Nonetheless, Kinski's wry, self-amused performance is among the very few enjoyable aspects of Creature. Derivative from start to finish, what the movie does not steal from Alien it 'borrows' from Lifeforce (1985), a film that for all its flaws was at least never dull. Co-written by director William Malone and Alan Reed (whom Wikipedia hilariously misidentifies as the actor of the same name that voiced Fred Flintstone!) the script features some snappy dialogue but is laden with inconsistent logic. It glosses over a plethora of inscrutable plot details, from Susan's early premonition of her own death to Bryce's ongoing suspiciously strange behaviour and Hofner's sheer creepiness. Malone, who graduated from cheap monster movies like this and his debut Scared to Death (1980) to slick, big-budget though no less schlocky horror films like the remake of House on Haunted Hill (1999) and FeardotCom (2002), seems content to just keep bumping folks off.
Also lifted from Alien is a cynical distrust of cold-hearted manipulative corporations. However, despite a prologue establishing the rivalry between German and American groups, this intriguing angle is solely there to excuse Kinski's accent. What is more the film contradicts its own cynicism as corporate 'stooge' Perkins ultimately proves braver and more resourceful than ostensible hero Davison. Elsewhere, whereas Alien had two significant female characters including Sigourney Weaver, Creature assembles a varied roster of women: Diane Salinger of Pee Wee's Big Adventure (1985), Twin Peaks actress Annette McCarthy, the striking Marie Laurin (strangely set-up for a bigger role in the story than she actually lands) and Wendy Schaal who went on to become a voice actress on American Dad and stock player in Joe Dante movies. Most notably The 'Burbs (1989).

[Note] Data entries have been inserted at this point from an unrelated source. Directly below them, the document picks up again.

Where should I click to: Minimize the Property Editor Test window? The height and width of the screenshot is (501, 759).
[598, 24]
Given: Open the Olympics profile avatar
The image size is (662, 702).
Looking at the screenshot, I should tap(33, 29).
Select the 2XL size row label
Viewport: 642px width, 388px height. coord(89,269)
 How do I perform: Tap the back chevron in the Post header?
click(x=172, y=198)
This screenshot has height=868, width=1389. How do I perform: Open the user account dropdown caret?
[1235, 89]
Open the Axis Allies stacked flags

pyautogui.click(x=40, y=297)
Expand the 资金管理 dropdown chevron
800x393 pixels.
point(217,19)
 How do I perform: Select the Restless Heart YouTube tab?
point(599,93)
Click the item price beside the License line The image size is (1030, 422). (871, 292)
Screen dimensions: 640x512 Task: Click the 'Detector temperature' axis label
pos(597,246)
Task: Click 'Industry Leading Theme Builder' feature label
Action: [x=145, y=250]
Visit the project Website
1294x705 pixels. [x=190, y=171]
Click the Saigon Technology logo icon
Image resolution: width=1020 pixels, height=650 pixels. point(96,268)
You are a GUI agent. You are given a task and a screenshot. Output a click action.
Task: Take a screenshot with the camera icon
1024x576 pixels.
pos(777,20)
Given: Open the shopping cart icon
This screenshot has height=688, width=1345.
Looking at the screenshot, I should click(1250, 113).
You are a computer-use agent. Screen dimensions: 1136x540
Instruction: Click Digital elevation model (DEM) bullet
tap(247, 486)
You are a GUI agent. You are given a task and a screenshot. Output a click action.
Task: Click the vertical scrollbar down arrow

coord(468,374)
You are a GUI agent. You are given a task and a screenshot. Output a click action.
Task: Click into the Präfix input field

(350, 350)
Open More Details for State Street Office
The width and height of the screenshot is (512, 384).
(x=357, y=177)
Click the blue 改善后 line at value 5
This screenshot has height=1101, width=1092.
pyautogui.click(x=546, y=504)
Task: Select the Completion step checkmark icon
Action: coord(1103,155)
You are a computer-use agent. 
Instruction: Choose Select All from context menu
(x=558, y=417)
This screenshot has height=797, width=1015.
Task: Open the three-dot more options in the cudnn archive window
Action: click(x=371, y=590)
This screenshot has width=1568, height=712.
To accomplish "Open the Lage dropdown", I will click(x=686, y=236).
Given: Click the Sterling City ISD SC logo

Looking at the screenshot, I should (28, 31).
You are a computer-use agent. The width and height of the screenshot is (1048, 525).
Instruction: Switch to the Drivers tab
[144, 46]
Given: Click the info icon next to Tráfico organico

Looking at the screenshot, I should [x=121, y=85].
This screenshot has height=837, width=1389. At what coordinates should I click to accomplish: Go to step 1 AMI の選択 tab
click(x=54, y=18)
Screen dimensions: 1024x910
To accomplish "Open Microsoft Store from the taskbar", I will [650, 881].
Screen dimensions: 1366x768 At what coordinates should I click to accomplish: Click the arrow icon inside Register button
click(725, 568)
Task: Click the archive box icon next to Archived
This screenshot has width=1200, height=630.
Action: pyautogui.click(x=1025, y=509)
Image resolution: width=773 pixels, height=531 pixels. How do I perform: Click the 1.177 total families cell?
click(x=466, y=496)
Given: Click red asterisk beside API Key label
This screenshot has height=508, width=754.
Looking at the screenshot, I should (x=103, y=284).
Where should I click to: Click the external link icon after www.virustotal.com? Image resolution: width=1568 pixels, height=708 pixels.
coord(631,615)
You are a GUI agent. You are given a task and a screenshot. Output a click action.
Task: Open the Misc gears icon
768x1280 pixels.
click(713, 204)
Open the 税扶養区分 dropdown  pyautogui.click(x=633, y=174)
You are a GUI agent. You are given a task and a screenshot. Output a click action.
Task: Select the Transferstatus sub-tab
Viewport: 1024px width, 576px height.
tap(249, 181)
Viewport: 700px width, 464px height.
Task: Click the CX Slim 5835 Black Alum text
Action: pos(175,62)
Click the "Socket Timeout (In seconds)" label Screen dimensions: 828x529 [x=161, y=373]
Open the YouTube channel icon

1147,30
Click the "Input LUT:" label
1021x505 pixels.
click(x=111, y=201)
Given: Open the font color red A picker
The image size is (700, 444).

Malone takes a note or two out of Mario Bava's book and swathes everything in fog, particularly at the climax which melds Alien with its part-inspiration Planet of the Vampires (1965). Despite the limited budget the film looks pretty good with evocative production design and special effects work by Robert and Dennis Skotak, who went on to work on Aliens (1986), that is solid, even pretty ambitious. The score by Thomas Chase and Steve Rucker goes a long way towards maintaining a creepy, ominous atmosphere. Sadly these few laudable aspects are in the service of a movie that is muddled, multiply derivative (it has the audacity to have the heroes reference Howard Hawks' original The Thing from Another World (1951) when they come up with their plan) and worst of all, sinfully dull.